The records »
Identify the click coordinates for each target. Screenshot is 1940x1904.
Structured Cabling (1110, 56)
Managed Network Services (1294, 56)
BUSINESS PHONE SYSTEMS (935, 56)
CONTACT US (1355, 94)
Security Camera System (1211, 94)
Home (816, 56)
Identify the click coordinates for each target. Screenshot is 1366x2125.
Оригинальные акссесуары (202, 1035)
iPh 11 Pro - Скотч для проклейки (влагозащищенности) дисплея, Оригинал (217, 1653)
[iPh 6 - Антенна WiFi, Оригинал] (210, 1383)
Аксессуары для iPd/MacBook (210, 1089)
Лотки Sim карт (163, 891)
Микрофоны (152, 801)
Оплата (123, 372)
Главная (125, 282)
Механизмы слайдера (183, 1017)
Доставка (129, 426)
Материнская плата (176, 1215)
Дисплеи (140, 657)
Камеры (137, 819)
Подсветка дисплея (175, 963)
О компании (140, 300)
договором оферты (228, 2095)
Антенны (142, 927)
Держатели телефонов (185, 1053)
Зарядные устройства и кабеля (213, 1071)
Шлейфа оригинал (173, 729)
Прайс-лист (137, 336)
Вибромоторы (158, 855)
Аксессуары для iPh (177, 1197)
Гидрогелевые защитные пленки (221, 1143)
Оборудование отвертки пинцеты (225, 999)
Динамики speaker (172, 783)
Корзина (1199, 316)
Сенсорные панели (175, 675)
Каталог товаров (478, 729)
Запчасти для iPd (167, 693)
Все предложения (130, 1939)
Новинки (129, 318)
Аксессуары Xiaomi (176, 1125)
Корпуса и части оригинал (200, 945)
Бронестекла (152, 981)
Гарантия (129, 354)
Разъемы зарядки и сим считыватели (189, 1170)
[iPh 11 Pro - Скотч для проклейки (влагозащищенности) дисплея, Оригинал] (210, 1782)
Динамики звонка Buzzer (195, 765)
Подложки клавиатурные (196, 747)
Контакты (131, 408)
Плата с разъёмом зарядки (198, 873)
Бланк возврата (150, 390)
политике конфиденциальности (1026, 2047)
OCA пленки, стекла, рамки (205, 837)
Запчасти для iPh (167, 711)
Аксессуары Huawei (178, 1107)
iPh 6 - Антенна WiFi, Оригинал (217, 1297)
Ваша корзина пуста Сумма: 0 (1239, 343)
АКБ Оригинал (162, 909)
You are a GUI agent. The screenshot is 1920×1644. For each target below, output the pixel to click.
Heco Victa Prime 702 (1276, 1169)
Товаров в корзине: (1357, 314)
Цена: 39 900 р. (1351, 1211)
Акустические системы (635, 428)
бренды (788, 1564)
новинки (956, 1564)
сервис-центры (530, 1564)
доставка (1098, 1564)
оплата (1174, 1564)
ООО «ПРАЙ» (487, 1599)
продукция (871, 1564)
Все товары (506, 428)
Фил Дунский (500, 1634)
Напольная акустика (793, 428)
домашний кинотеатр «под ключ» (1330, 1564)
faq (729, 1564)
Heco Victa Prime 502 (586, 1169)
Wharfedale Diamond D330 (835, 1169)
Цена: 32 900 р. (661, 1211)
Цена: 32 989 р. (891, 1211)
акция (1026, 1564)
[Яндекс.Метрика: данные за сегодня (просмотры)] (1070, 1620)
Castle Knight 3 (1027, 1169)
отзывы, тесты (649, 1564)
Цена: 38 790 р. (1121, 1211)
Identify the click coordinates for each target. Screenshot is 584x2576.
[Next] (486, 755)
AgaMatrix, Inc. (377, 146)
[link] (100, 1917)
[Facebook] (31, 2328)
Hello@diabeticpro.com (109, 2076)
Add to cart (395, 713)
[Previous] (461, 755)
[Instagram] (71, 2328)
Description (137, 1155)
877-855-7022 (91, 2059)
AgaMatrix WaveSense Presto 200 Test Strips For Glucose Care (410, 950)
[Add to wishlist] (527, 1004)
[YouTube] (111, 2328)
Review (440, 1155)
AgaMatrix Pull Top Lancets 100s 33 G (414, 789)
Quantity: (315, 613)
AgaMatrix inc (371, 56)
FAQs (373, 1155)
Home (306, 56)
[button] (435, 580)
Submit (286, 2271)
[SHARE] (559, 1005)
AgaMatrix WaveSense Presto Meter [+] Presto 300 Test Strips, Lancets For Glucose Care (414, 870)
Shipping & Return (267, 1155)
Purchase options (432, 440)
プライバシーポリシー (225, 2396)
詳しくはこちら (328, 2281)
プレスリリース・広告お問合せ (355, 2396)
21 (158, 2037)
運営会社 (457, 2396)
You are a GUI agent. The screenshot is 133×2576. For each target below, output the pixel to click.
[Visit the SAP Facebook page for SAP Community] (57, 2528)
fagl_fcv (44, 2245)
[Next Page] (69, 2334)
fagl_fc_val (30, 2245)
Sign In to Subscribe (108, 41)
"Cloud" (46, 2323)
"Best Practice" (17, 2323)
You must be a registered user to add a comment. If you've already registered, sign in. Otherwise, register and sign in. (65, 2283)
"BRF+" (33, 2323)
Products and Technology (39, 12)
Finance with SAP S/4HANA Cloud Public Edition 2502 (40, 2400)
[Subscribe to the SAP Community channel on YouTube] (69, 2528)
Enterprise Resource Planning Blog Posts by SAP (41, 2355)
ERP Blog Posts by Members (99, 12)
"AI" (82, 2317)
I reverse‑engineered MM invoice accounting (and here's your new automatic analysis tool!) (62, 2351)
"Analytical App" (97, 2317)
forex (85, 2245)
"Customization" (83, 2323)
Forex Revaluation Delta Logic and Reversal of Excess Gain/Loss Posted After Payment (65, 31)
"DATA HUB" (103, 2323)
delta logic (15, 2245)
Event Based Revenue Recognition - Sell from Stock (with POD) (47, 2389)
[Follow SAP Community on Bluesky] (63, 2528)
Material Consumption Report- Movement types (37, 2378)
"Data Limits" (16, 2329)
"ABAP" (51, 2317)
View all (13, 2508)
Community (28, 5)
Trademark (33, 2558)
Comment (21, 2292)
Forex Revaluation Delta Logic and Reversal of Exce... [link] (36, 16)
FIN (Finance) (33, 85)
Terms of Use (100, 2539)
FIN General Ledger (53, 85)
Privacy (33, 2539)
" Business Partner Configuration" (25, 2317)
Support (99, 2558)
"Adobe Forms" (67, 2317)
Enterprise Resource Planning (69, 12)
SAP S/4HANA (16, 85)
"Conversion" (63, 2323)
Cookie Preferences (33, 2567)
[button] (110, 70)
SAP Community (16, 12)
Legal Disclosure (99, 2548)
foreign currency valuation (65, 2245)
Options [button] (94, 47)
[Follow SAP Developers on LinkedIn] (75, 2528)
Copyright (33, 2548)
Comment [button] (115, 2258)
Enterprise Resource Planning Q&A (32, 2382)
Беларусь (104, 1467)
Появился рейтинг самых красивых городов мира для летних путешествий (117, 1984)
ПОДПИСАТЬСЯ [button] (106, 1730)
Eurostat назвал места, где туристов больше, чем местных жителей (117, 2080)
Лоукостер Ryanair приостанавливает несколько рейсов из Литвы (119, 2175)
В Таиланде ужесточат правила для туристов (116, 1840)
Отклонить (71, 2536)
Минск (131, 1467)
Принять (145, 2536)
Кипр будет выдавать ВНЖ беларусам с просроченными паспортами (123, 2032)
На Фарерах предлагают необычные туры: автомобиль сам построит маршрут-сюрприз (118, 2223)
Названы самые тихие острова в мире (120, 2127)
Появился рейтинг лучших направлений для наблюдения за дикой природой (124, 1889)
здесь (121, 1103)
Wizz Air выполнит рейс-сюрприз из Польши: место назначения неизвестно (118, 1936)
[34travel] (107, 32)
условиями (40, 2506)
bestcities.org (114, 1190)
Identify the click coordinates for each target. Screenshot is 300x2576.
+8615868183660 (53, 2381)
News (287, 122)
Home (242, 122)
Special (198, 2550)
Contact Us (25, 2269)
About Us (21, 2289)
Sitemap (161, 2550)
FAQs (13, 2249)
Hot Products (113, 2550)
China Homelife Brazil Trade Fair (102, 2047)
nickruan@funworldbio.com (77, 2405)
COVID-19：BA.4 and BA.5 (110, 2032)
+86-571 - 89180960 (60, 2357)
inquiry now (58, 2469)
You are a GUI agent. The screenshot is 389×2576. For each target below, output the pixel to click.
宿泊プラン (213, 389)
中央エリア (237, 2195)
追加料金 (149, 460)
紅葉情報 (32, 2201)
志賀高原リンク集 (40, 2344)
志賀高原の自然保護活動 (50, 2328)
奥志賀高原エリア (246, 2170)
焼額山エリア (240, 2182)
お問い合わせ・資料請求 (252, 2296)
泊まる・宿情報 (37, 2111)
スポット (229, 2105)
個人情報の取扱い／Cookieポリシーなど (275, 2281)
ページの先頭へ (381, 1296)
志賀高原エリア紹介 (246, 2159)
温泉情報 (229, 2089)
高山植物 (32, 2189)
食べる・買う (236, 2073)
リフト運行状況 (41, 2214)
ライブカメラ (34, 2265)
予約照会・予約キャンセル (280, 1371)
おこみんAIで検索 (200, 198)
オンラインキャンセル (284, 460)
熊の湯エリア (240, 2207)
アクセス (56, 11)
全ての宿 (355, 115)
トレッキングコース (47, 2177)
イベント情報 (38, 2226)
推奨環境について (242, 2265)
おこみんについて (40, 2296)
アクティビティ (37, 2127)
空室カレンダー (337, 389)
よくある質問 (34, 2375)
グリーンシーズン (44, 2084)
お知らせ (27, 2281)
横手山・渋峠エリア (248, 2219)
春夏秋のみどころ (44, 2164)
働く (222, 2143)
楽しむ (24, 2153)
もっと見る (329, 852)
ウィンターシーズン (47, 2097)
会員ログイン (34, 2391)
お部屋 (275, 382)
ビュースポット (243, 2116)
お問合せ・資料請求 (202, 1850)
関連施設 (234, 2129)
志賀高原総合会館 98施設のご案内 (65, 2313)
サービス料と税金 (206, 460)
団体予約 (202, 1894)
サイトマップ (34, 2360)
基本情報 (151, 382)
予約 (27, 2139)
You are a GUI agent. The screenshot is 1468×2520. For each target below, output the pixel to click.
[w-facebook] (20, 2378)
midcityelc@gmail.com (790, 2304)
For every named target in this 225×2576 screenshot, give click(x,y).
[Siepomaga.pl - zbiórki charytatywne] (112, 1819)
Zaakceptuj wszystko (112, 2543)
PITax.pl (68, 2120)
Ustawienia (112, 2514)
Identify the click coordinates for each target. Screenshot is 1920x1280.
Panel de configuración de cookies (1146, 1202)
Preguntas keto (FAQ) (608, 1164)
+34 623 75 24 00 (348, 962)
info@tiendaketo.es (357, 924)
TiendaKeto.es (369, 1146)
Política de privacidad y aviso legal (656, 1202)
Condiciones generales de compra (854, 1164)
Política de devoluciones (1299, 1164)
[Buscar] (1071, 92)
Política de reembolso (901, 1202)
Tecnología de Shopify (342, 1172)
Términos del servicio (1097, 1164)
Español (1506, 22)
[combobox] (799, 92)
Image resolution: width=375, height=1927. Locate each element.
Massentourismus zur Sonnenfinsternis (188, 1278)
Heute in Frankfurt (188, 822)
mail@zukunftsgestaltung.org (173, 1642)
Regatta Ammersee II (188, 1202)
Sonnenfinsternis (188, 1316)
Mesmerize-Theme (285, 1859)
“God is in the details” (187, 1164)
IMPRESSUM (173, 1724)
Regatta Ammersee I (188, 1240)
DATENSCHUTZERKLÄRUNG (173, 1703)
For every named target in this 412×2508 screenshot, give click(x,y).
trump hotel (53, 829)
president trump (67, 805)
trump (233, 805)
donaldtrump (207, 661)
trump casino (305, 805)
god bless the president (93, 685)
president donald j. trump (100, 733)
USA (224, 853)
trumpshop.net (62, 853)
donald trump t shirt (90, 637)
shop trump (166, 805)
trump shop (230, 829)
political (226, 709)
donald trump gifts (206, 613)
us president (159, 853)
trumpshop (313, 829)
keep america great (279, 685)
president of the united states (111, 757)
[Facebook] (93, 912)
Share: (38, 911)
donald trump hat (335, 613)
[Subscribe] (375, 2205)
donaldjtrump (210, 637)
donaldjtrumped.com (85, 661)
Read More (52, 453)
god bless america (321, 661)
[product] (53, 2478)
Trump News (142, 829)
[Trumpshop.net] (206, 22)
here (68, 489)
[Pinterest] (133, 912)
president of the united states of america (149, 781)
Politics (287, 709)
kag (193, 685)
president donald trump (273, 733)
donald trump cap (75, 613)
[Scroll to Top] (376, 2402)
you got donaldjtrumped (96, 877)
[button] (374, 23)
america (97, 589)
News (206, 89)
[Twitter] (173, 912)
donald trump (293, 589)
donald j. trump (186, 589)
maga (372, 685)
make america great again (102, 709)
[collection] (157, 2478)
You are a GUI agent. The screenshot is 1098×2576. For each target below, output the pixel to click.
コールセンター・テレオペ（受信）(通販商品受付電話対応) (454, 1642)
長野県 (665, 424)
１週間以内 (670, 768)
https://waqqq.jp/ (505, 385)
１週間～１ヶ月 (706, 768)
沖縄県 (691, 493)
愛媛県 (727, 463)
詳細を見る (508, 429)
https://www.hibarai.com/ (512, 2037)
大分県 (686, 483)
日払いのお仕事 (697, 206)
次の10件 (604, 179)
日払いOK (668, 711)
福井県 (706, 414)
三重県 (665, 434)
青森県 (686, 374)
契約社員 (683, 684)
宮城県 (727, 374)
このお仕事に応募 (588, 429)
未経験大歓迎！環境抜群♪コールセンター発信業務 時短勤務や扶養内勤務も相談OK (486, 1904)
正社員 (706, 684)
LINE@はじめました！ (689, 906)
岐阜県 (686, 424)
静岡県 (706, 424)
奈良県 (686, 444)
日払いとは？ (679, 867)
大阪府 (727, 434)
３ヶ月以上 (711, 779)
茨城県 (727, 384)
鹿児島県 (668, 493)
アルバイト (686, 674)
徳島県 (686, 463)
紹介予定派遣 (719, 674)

Work instruction » The required output is the stretch of entries above from the line containing "Options [button] (94, 47)" through the line containing "ПОДПИСАТЬСЯ [button] (106, 1730)", reproduced exactly.

Solution »
Options [button] (94, 47)
[Follow SAP Developers on LinkedIn] (75, 2528)
Copyright (33, 2548)
Comment [button] (115, 2258)
Enterprise Resource Planning Q&A (32, 2382)
Беларусь (104, 1467)
Появился рейтинг самых красивых городов мира для летних путешествий (117, 1984)
ПОДПИСАТЬСЯ [button] (106, 1730)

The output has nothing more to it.